_DATA RECORDS_.
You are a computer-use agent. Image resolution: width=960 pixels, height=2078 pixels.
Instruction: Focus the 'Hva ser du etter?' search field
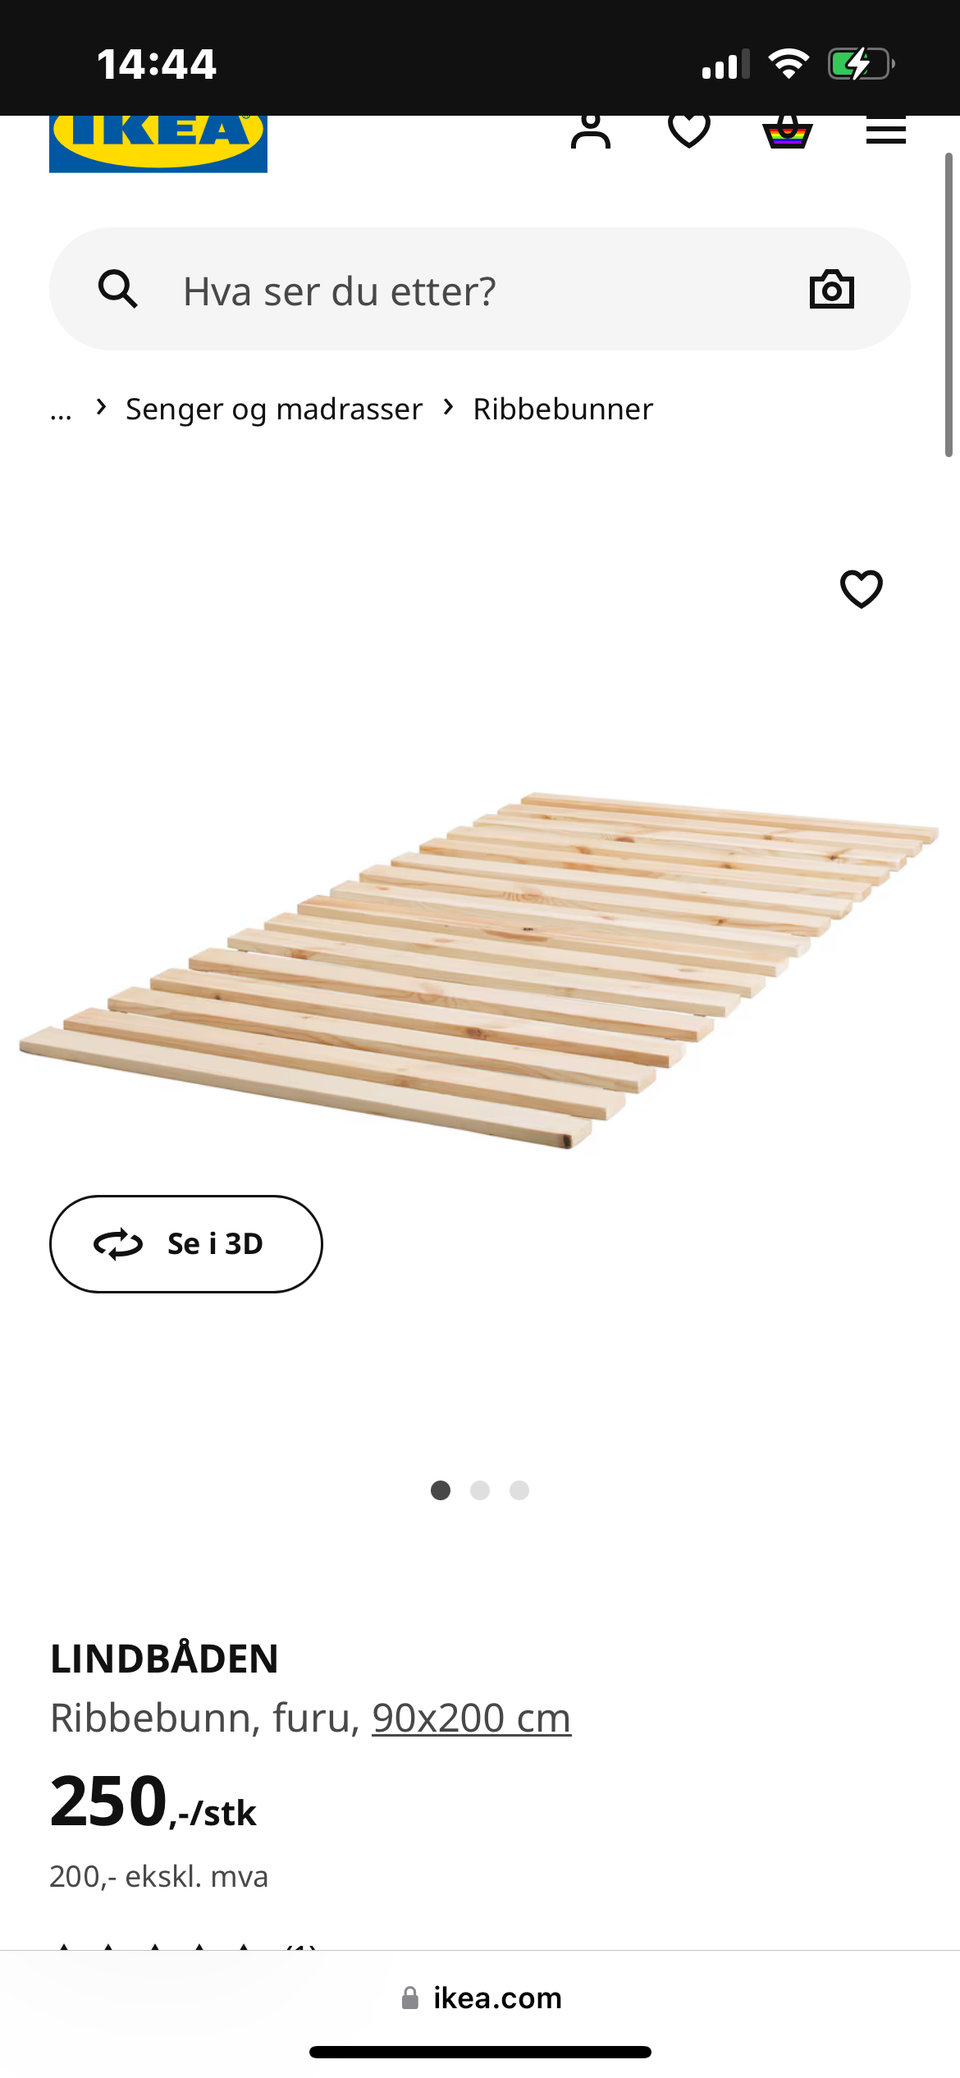[480, 289]
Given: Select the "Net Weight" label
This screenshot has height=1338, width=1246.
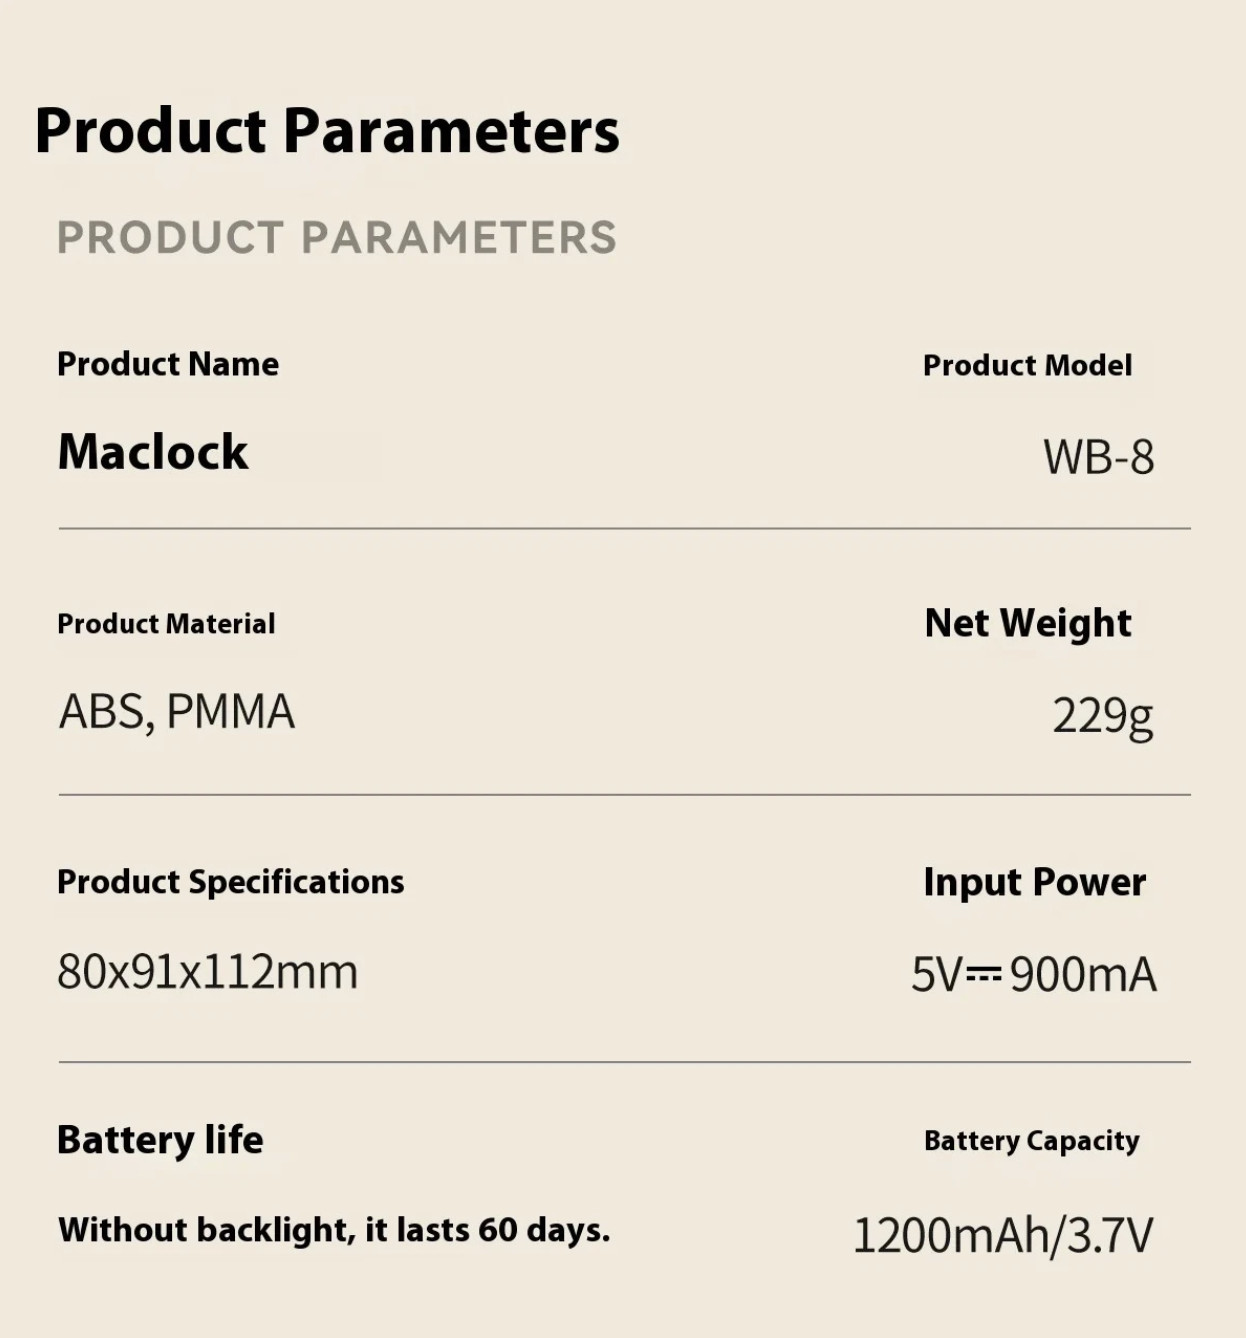Looking at the screenshot, I should [x=1028, y=623].
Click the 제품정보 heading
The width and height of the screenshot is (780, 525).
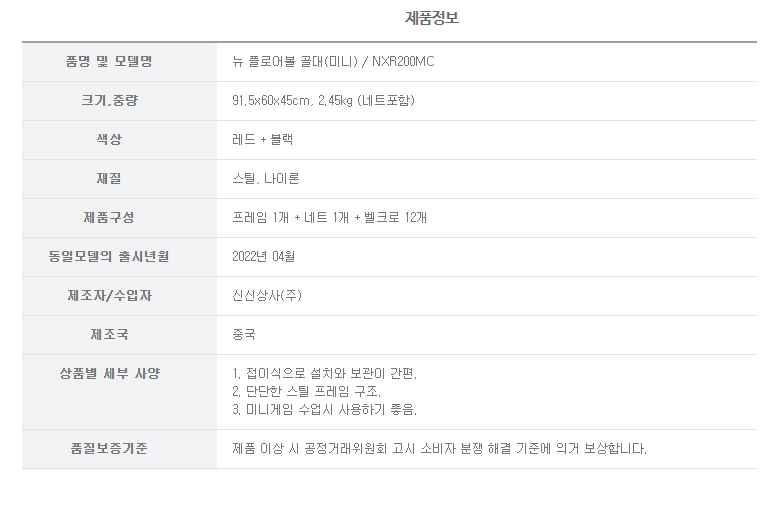(431, 18)
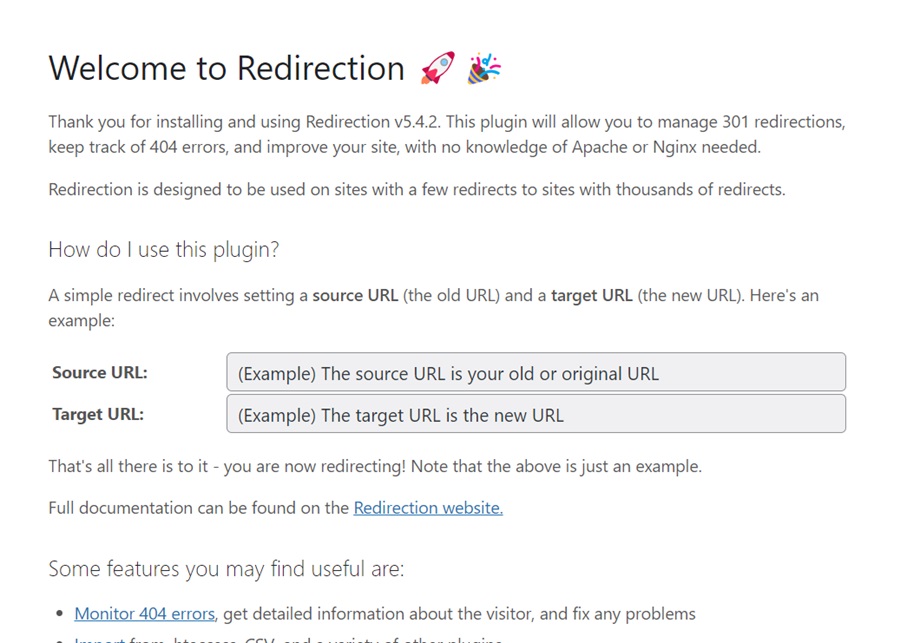This screenshot has width=900, height=643.
Task: Click the party popper emoji icon
Action: pyautogui.click(x=484, y=66)
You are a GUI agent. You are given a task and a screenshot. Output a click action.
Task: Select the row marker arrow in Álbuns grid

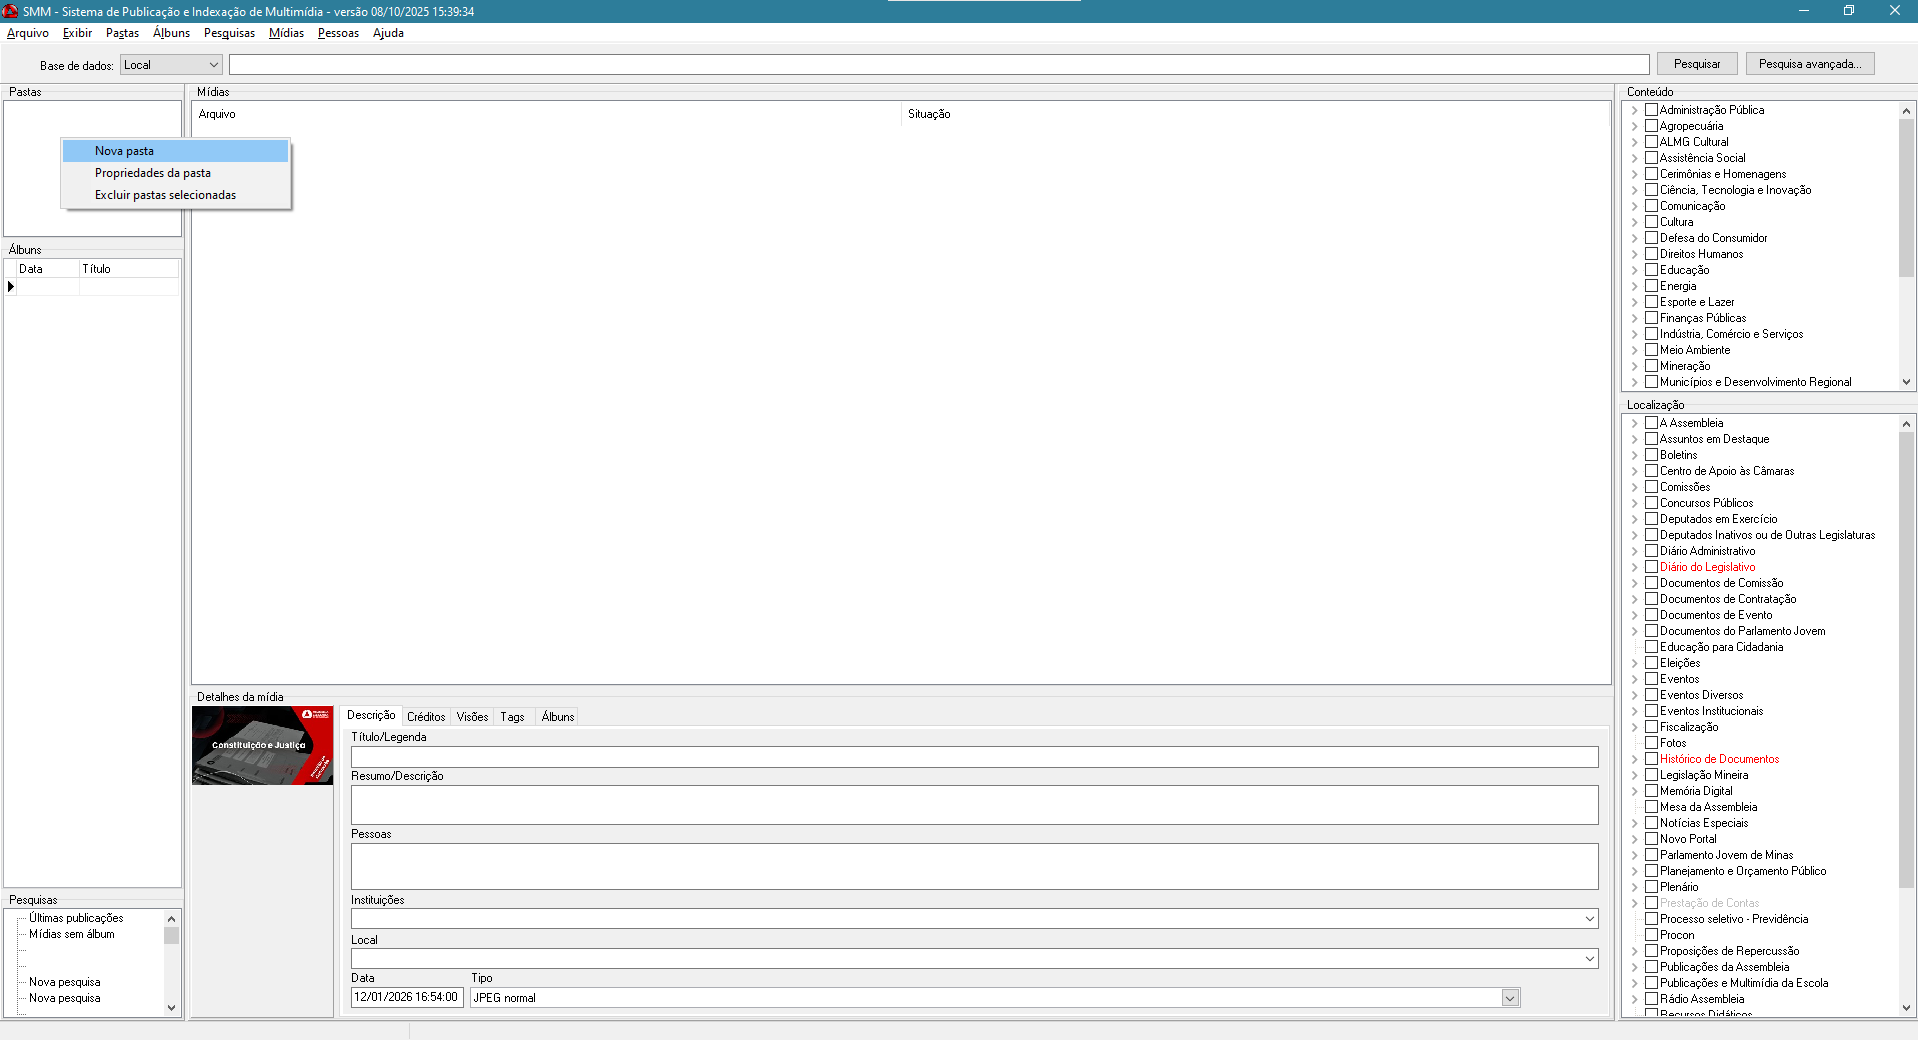click(11, 287)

_THE TASK_. Reproduce the listing exactly. Do not include its images.

_ANSWER TO THE PROBLEM_.
You are a computer-use agent. Image resolution: width=960 pixels, height=2078 pixels.
Instruction: Focus the 'Hva ser du etter?' search field
[480, 289]
Given: Select the "Net Weight" label
This screenshot has height=1338, width=1246.
Looking at the screenshot, I should [x=1028, y=623].
Click the 제품정보 heading
The width and height of the screenshot is (780, 525).
(431, 18)
This screenshot has width=900, height=643.
Task: Click the party popper emoji icon
Action: pyautogui.click(x=484, y=66)
You are a GUI agent. You are given a task and a screenshot. Output a click action.
Task: Select the row marker arrow in Álbuns grid

click(11, 287)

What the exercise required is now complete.